Part of the Ford's alternate energy initiative, the hydrogen fuel cell-powered Fusion 999 sets a speed record, proving potential to match combustion engines
After a year of construction and ten years of research, the fuel-cell powered Ford Fusion 999 has scorched across the Salt Flats of Utah at the Bonneville Speed Week, clocking an incredible 207.297 miles per hour and giving Ford the mantle of the world's first automaker to set a land speed record for a production-based fuel cell powered car. Powered entirely by hydrogen fuel cells, the collaboration with Ballard, Roush and Ohio State University represents another significant step toward commercially viable hydrogen fuel cell vehicles.
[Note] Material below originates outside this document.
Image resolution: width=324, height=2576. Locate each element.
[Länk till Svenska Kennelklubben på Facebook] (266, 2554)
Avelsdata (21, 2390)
The Fusion Hydrogen 999 is one of two vehicles Ford's fuel cell research team is helping prepare to set world land speed records. The second vehicle, dubbed "Buckeye Bullet 2", is being developed in conjunction with Ohio State University student engineers. This streamliner-type fuel cell-powered racer aims to reach 300+ mph. Incidentally the first Buckeye Bullet set the unlimited land speed record for an electric vehicle by hitting 315 mph back in 2004. Its 770hp engine was used by Ford engineers as the basis for the 999 with Ballard Power Systems supplying the 400 kW hydrogen fuel cells.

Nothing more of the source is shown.